Exercise data:

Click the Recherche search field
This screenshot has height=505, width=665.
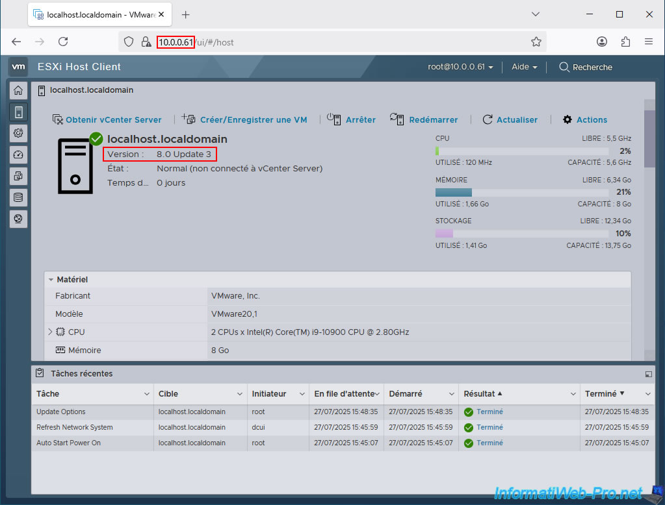point(585,67)
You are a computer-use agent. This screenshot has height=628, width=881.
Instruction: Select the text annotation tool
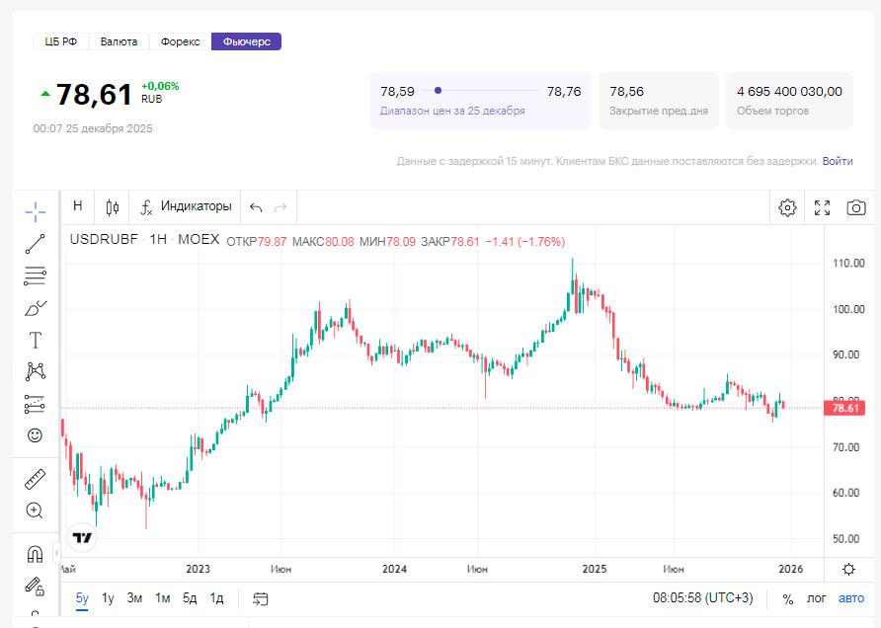(x=35, y=341)
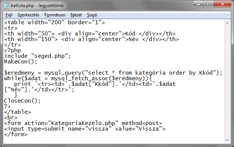The height and width of the screenshot is (147, 234).
Task: Click the scrollbar up arrow
Action: coord(227,23)
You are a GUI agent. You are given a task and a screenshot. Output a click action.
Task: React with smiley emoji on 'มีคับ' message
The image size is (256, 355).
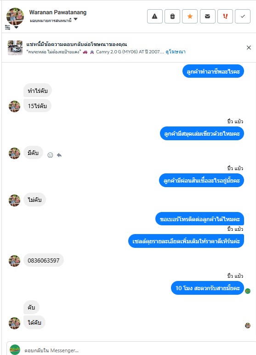[x=50, y=155]
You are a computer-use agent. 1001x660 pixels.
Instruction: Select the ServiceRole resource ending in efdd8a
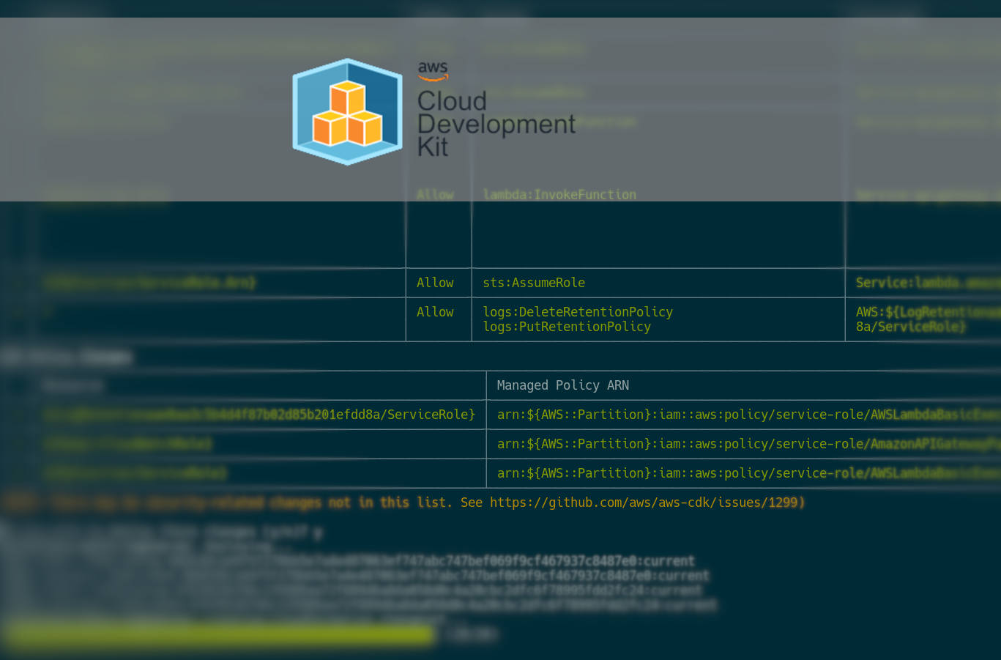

Description of the task:
Select every line in the material above where the string "agent" occurs, and copy it.

Response:
You are a computer-use agent. This screenshot has height=628, width=881.
You are a GUI agent. You are given a task and a screenshot. Output a click action.
You are a computer-use agent. 1001x660 pixels.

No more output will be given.